An xor basis stores a maximal set of linearly independent vectors from that span, usually organized by pivot bit:

  • one basis vector per highest set bit

With the repo starter convention:

  • basis[b] is the stored vector whose highest set bit is b, or 0 if none exists there

From Brute Force To The Right Idea

Brute Force

If the task asks for:

  • maximum xor over all subsets

then the direct route is:

  • try all 2^n subsets

That becomes impossible immediately.

Structural Observation

Different subsets can produce the same xor value.

So the right object is not:

  • all subsets

but:

  • the vector space generated by the numbers under xor

Inside that space, many numbers are redundant because they can already be expressed as xor of earlier ones.

The exact question becomes:

which numbers are truly independent generators of the xor span?

That is a basis question.

Why Greedy Highest-Bit Insertion Works

Take one number x.

Look at its highest set bit.

  • if no existing basis vector has that pivot, keep x as the new pivot vector there
  • otherwise xor it with the existing pivot vector and continue downward

This is just Gaussian elimination over GF(2), specialized to bitmasks.

Each xor step removes the current highest set bit, so the process strictly progresses.

Core Invariant And Why It Works

1. One Pivot Per Highest Set Bit

Maintain:

basis[b] = one vector whose highest set bit is b

for each bit position b.

Then no two stored vectors share the same highest set bit, which means:

  • the stored vectors are linearly independent

2. Insertion Preserves The Span

When inserting x, repeatedly xor away pivot bits that already exist.

Two cases remain:

  • x becomes 0
  • x ends with a highest set bit b not used yet

If x becomes 0, then:

  • the new number was already representable by the old basis

If x survives with new pivot b, then:

  • adding it enlarges the span by one dimension

So insertion never changes the generated xor-space incorrectly:

  • it either keeps the same span or extends it by one independent direction

3. Why Representability Testing Works

To test whether some value x is representable:

  • run the same elimination process against the stored basis

If it reduces to 0, then:

  • x belongs to the span

If not, then:

  • some pivot bit remains unmatched, so x is outside the span

4. Why Greedy Maximum-Xor Query Works

Suppose we want the maximum xor value obtainable from any subset.
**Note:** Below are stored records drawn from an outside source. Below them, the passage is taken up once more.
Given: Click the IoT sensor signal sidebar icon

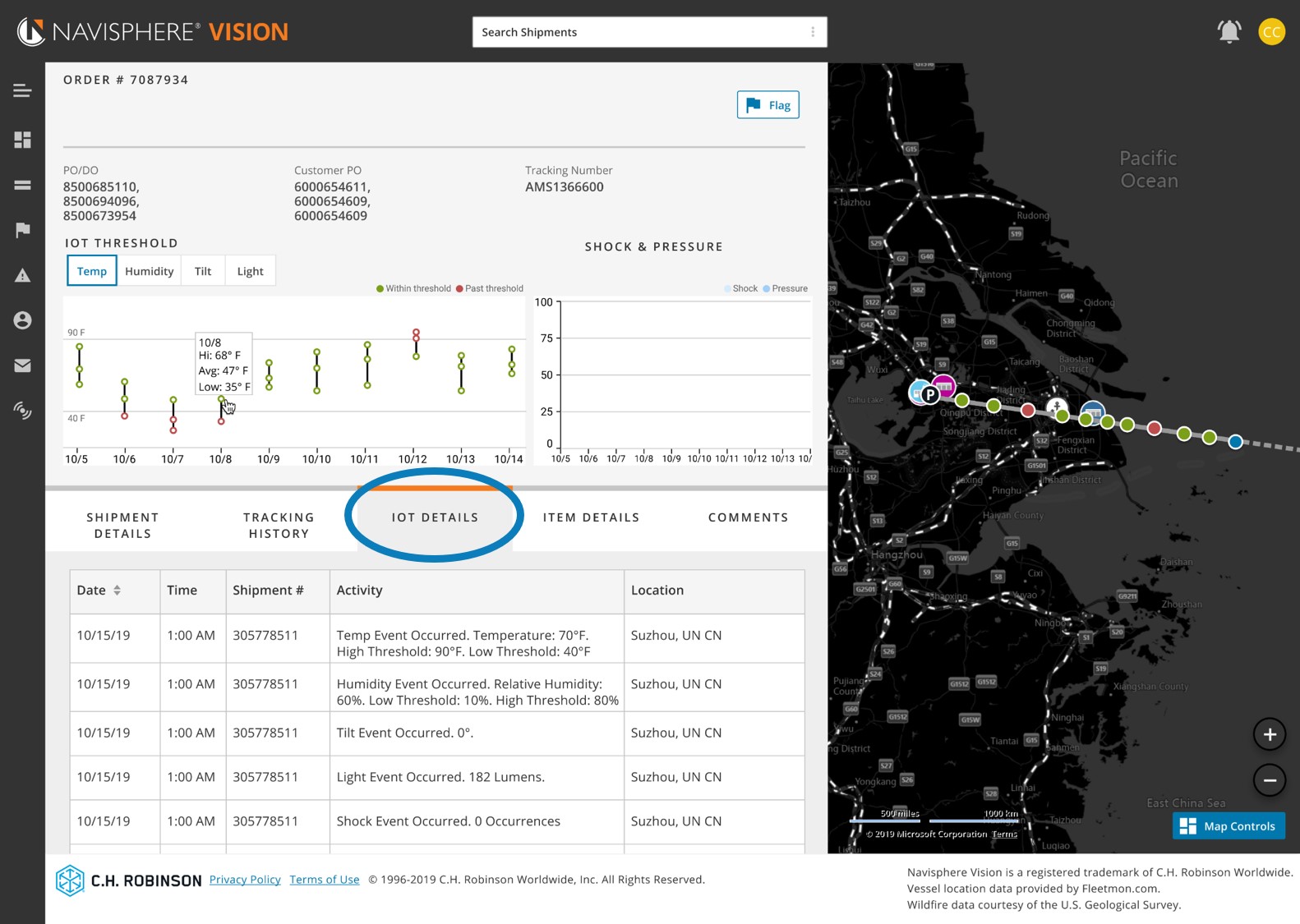Looking at the screenshot, I should click(x=22, y=410).
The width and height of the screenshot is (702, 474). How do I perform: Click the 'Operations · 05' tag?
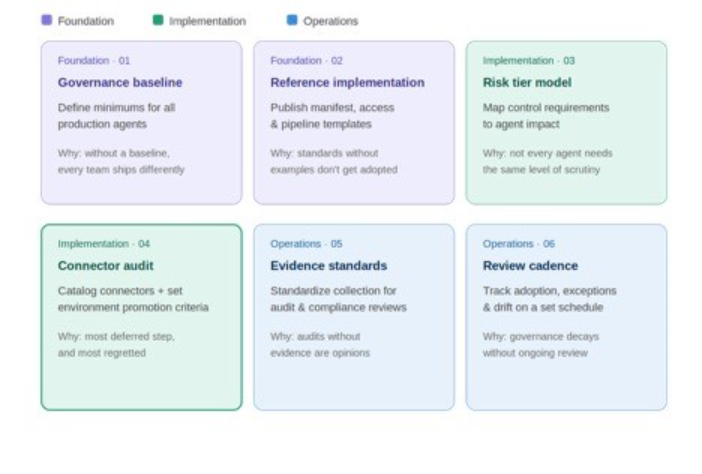point(306,243)
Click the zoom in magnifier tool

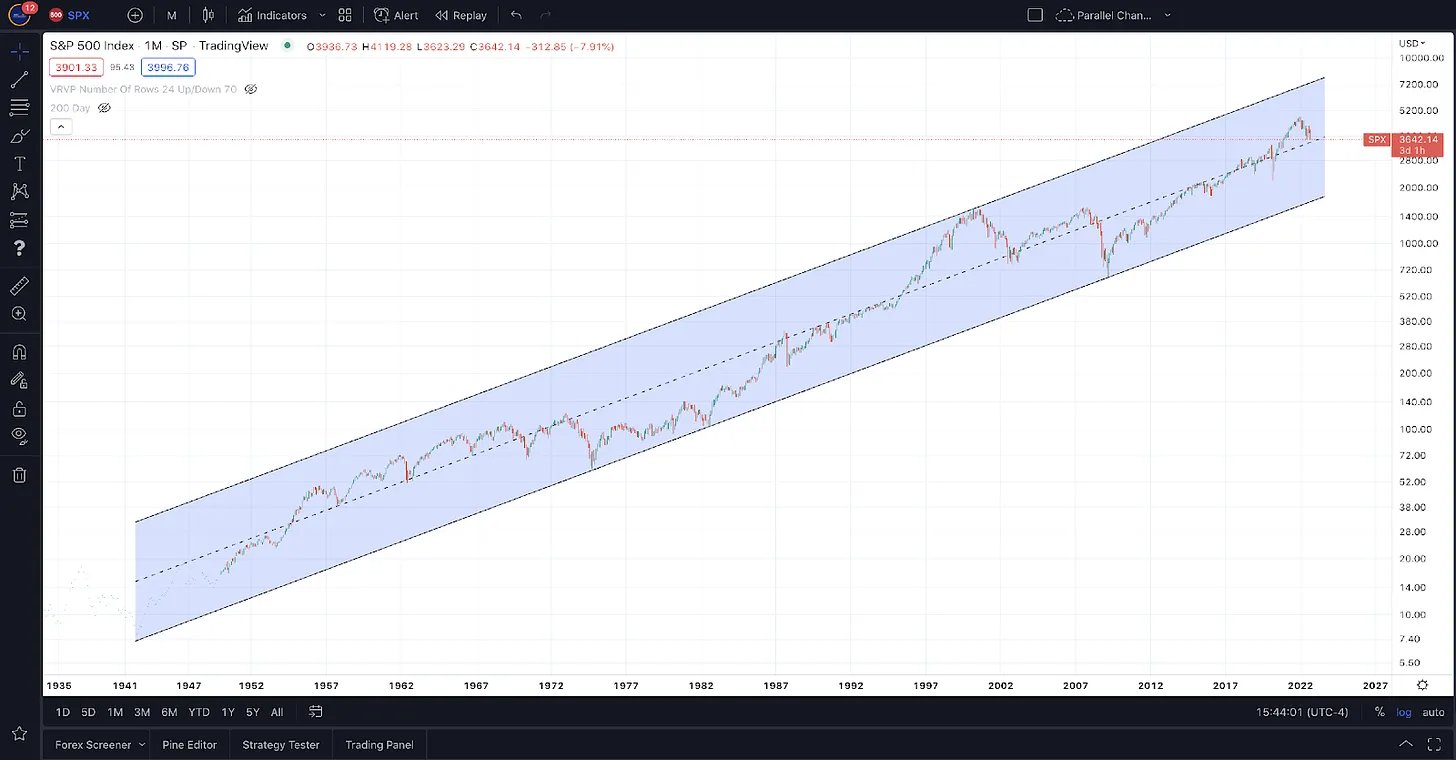[19, 314]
Start with ans = 0 and scan pivot bits from high to low.

If:

ans xor basis[b] > ans

then take it.

This is correct because a higher bit dominates all lower bits.

Once we decide whether bit b can be made 1, no lower-bit choice can compensate for getting that decision wrong.

So the query is a greedy walk over pivot bits, exactly like the standard maximum-xor logic in Gaussian form.

Worked Examples

Example 1: Maximum Subset Xor

This repo's flagship note:

Set:

1, 2, 4

These are already independent pivot vectors, so the maximum subset xor is:

1 xor 2 xor 4 = 7

This is the cleanest first benchmark because:

  • the only goal is maximum subset xor
  • the whole payoff comes directly from building the basis correctly

Example 2: Why Binary Trie Is A Different Family

Suppose the query is:

  • for current x, choose one stored number y maximizing x xor y

That is not an xor-basis question.

That is the lane of Binary Trie / XOR Queries, because the task is about one stored partner, not any subset.

The family split is:

  • binary trie -> maximize against one stored element
  • xor basis -> maximize over xor of any subset

Example 3: Graph Cycle-Space Stretch

In xor-path problems like:

  • find the minimum xor path from 1 to n

one DFS/tree xor gives one candidate path value, and every extra cycle contributes one xor vector.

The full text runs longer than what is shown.